A nasal tube is a plastic feeding tube that is inserted through the nose and run down through the throat, into the stomach. A feeding tube is a medical device that is inserted into the patient’s digestive tract in order to give liquid nutrients and medicines to the body when the patient cannot eat normally. Impediments to natural ingestion and digestion commonly include oral cancer, surgery, injury, severe eating disorders, and any trauma or disorder that negatively impacts the function of the digestive system. The tube can also be used for diagnostic purposes.
The nasal tube, also called the nasogastric tube or NG tube, avoids the mouth and throat and deposits the liquid nutrition and medicine directly into the stomach. Liquid may be moved down the tube with the aid of gravity or with a pump. The NG tube is typically used when the patient only needs short-term intubation. If the patient needs longer term intubation, the doctor may prefer to insert a tube directly into the stomach or into the small intestine.

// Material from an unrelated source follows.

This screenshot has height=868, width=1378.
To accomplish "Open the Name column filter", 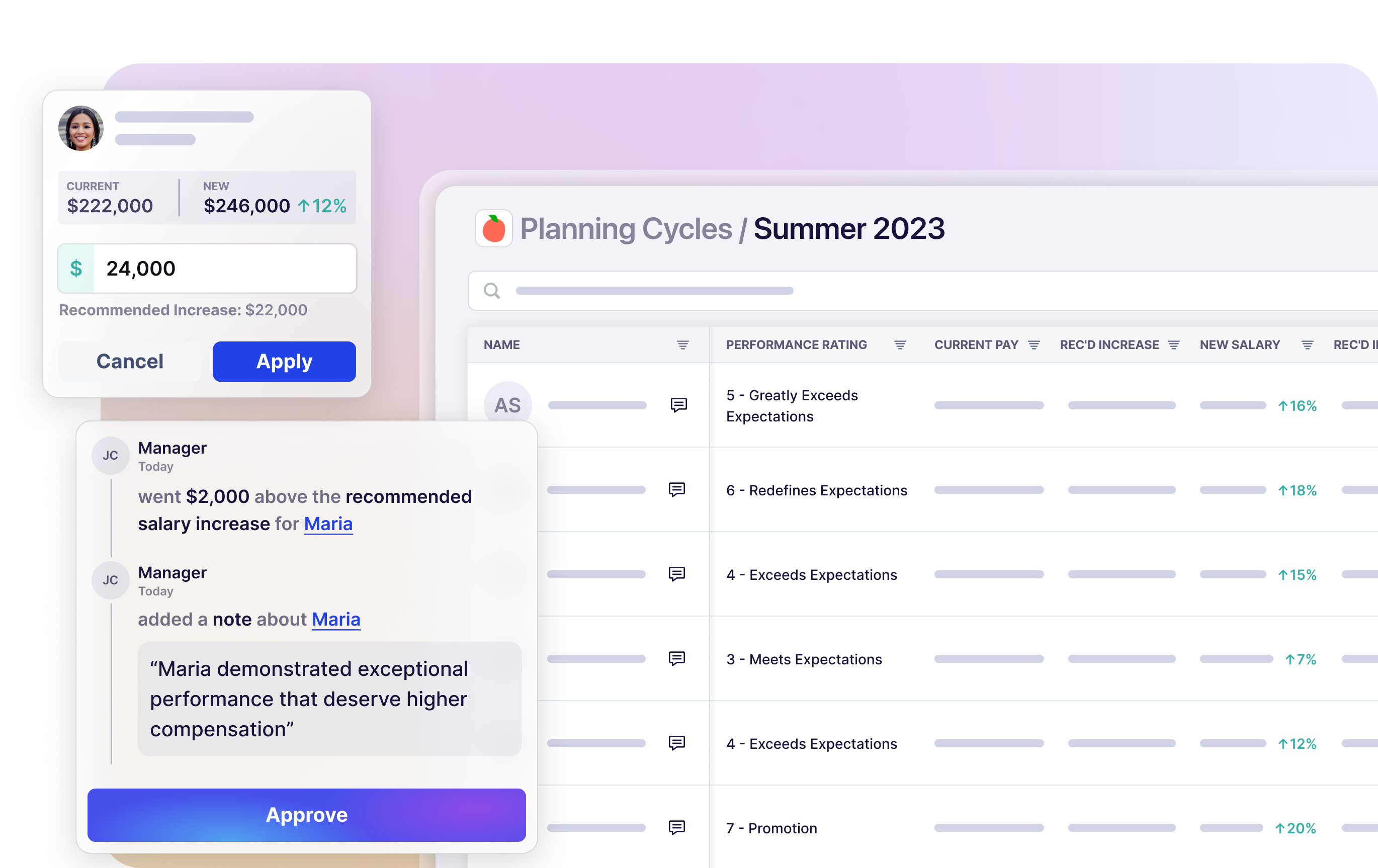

A nasal tube can be used for feeding, diagnostic, and therapeutic purposes. If the patient’s mouth or throat is compromised due to a disease, such as esophageal cancer or a nervous disorder which prevents normal swallowing, a tube may be needed to get food and medicine past this damaged region of the body. Patients with severe anorexia nervosa, an eating disorder, may also have difficulty maintaining or regaining a healthy body weight on their own, making a nasal tube necessary for recovery.
An NG tube can also be used therapeutically to drain unwanted materials from the stomach through a process known as gastric aspiration. Secretions from the stomach, poisonous ingested substances, and swallowed air can be sucked out of the stomach through the tube, providing the patient relief and preventing vomiting. Diagnostically, a nasal tube can be used to examine the contents of the stomach and assess internal bleeding. The NG tube can also assist in diagnostic imaging by providing a contrast to other tissues in the body.
When inserting a nasal tube, the patient may be numbed with a local anesthetic. The patient and the tube are measured to ensure that the tube will reach the correct depth into the stomach. The tube is then inserted into through the nostril and pushed through the nasal passageway, past the pharynx in the throat, through the esophagus, and into the stomach. The physician should be careful not to accidentally push the tube into the airway, instead of down the digestive tract. Tests will sometimes be performed to ensure correct placement.
While a nasal tube may produce some discomfort, it should not be painful. Nasogastric intubation should not proceed if the patient has trauma to the middle of the face or has had recent nasal surgery. Doctors may also advise against a nasal tube if the patient has a coagulation, or blood clotting, abnormality, an obstructed airway or esophagus, a fracture to the skull, or a history of gastric bypass surgery. If the stomach is unsuitable for digestion, the doctor may choose to insert a feeding tube into the jejunum, or middle segment of the small intestine, instead.